Dolan justified accessing the list on the ground that Robert Bork himself had stated that Americans had only such privacy rights as afforded them by direct legislation.
Robert Bork later served as a fellow at the Hudson Institute, a visiting professor at the University of Richmond School of Law and a professor at Ave Maria School of Law in Naples, Florida.
In 2011, Robert Bork worked as a legal adviser for the presidential campaign of Republican Mitt Romney.
Robert Bork is known by American conservatives for his theory that the best way to reconcile the role of the judiciary in the US government against what he terms the "Madisonian" or "counter-majoritarian" dilemma of the judiciary making law without popular approval is for constitutional adjudication to be guided by the framers' original understanding of the United States Constitution.
Robert Bork built on the influential critiques of the Warren Court authored by Alexander Bickel, who criticized the Supreme Court under Earl Warren, alleging shoddy and inconsistent reasoning, undue activism, and misuse of historical materials.
Robert Bork, in turn, described adherents of natural law constitutionalism as fanatical.
Robert Bork wrote several books, including the two best-sellers The Tempting of America, about his judicial philosophy and his nomination battle, and Slouching Towards Gomorrah: Modern Liberalism and American Decline, in which he argued that the rise of the New Left in the 1960s in the US undermined the moral standards necessary for civil society, and spawned a generation of intellectuals who oppose Western civilization.
Robert Bork opposed the Civil Rights Act of 1964, saying that the provisions within the Act which prohibited racial discrimination by public accommodations were based on a principle of "unsurpassed ugliness".
In 1999, Robert Bork wrote an essay about Thomas More and attacked jury nullification as a "pernicious practice".
Robert Bork advocated modifying the Constitution to allow Congressional supermajorities to override Supreme Court decisions, similar to the Canadian Charter of Rights and Freedoms' notwithstanding clause.
Robert Bork is quoted as saying that the gun lobby's interpretation of the Second Amendment was intentional deception, not "law as integrity," and that states could technically pass a ban on assault weapons.
On June 6,2007, Robert Bork filed suit in federal court in New York City against the Yale Club over an incident that had occurred a year earlier.
Robert Bork alleged that, while trying to reach the dais to speak at an event, he fell, because of the Yale Club's failure to provide any steps or handrail between the floor and the dais.

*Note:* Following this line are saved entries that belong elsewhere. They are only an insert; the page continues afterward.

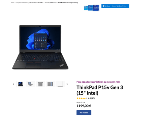Select the third keyboard-view thumbnail
Screen dimensions: 154x130
[41, 84]
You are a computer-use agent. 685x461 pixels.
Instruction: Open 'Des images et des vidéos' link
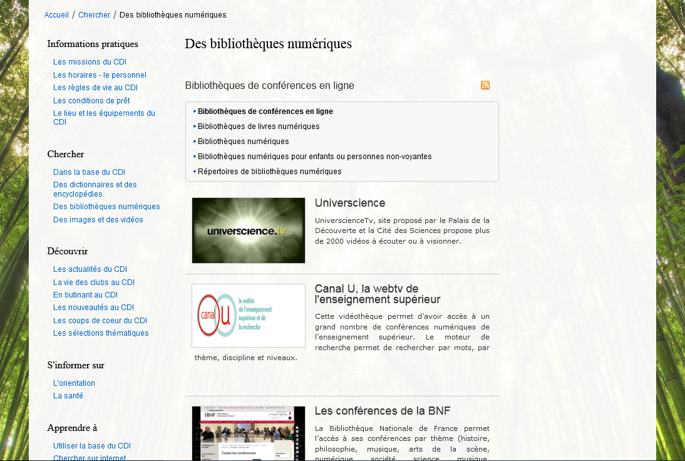click(98, 220)
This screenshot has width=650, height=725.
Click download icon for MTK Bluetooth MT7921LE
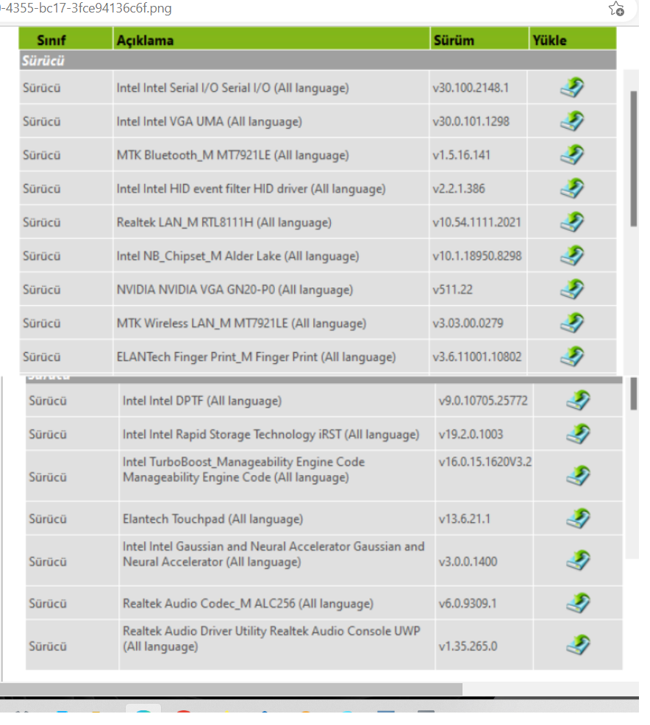pos(572,155)

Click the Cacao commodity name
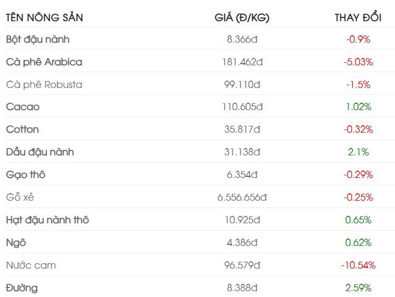point(23,107)
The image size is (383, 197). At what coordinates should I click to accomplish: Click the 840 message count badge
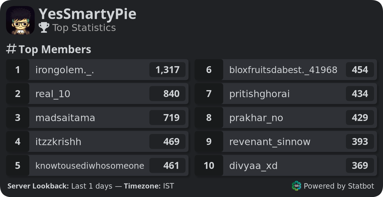coord(168,94)
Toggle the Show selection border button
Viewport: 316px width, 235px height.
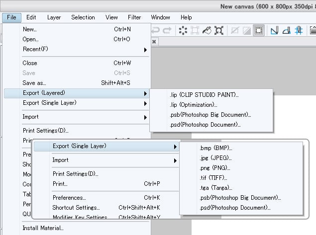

On June 7,2007, Bork with several others authored an amicus brief on behalf of Scooter Libby arguing that there was a substantial constitutional question regarding the appointment of the prosecutor in the case, reviving the debate that had previously resulted in the Morrison v Olson decision.
On December 15,2007, Robert Bork endorsed Mitt Romney for president.
Robert Bork repeated this endorsement on August 2,2011, during Romney's second campaign for the White House.
Robert Bork was married to Claire Davidson from 1952 until her death from cancer in 1980.
Robert Bork died of complications from heart disease at the Virginia Hospital Center in Arlington, Virginia, on December 19,2012.